The SC upheld an order issued by the Haryana Electricity Regulatory Commission (HERC) that said the Japanese firm can directly supply “green power” (to over 1,000 units) in the city, along the Delhi Mumbai Industrial Corridor (DMIC), via a ‘shared’ dedicated transmission line.
The Dakshin Haryana Bijli Vitaran Nigam (DHBVNL) had challenged the HERC order before the Appellate Tribunal for Electricity (Aptel), arguing that Toshiba as a generating company cannot supply electricity to industrial users directly without a valid distribution licence. These entities had contended that the Japanese firm’s proposal was in violation of the Electricity Act, 2003.
Toshiba’s saga for setting up the power plant in the Manesar industrial park has been a long and arduous one, and showed that despite the much-touted Make in India campaign, foreign investors continued to face various regulatory and bureaucratic impediments.
In April 2010, the Toshiba-led consortium had entered into a memorandum of understanding with DMIC Development Corporation (DMICDC, which is facilitating the implementation of the DMIC project) and Haryana State Industrial & Infrastructure Development Corporation to implement the the Manesar-Bawal Ecocity project in Haryana including the gas-based power plant with an initial capacity of 15-20 MW. The consortium intended to expand the capacity later.
The project was important because it was one of the ‘early bird’ projects in the DMIC region. Noting that the over 1,000 industrial units in Manesar were facing “acute problems of stable power”, the consortium aimed to supply high-quality and stable green power to medium and large industrial units. The region has 200 MW of power capacity right now, but demand is expected to be over 400MW in another five years. The consortium had also approached GAIL India for domestic natural gas allocation.
But soon it ran into trouble with the DHBVNL contesting Toshiba’s plan.
Toshiba then approached HERC for relief including approval for supplying power from its proposed plant directly to each industrial consumer through its dedicated transmission lines without obtaining a distribution licence. The consortium said for such direct power supply to its consumers, it was not seeking open access of DHBVNL and Haryana Vidyut Prasaran Nigam, which operates the State Load Dispatch Centre in Haryana. It added that, therefore, it should not be liable to pay cross-subsidy surcharge (CSS) and additional surcharge as stated by the regulator.
The HERC ruled partly in favour of the consortium, saying it can supply directly to a few consumers through a ‘shared’ dedicated transmission line for which it does not require any distribution licence subject to certain conditions.
The conditions included that the consortium shall be liable to pay CSS to the distribution licensees and additional surcharge as applicable under the regulations framed by HERC. Besides, it said the consumer getting supply through dedicated transmission line shall not indulge in further distribution of power from its load centre to anyone.

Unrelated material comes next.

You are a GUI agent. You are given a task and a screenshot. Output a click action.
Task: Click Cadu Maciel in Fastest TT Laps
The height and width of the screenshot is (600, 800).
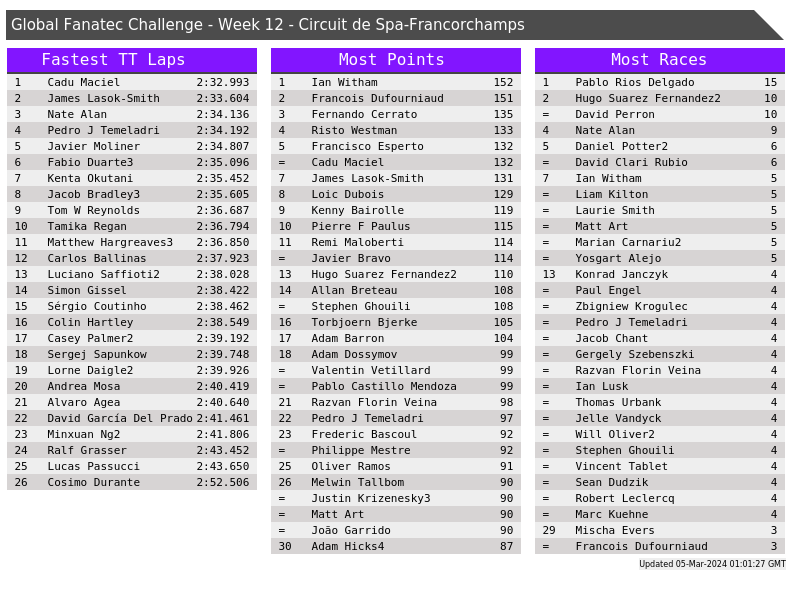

DHBVNL subsequently moved Aptel against the HERC order, which too upheld the regulatory decision. The state-run entity then took the matter to the Supreme Court (It had also earlier disregarded Toshiba’s attempts for an out-of-court settlement saying settlement issues can only be taken up after Toshiba assures necessary business approvals — that is SPV establishment and gas/ users/ land agreement under the SPV’s name).
The apex court on July 20 declined to interfere with the HERC order and dismissed DHBVNL’s appeal. Meanwhile, DMICDC has asked the power ministry to make adequate allocation of domestic gas for the project.
Toshiba, according to its lawyers, has not challenged the payment of CSS in the apex court as the court in many other matters had agreed with such a concept. “If we fight the payment of CSS, it will further delay the project and other partners in the consortium will be affected too. However, we have filed a review petition before HERC against payment of additional surcharge,” one of Toshiba’s lawyers told FE on condition of anonymity.
Toshiba’s counsel Vishal Gupta told FE that his client was “disappointed” that despite taking at face value the promises made at the “highest level” in India for ease of doing business and making investments to bring the latest technology and new concepts like ‘eco city’ to India, it had to face such delays. He said even 12 years after the Electricity Act came into effect, the ‘monopolistic’ attitude of the state distribution utilities has not changed.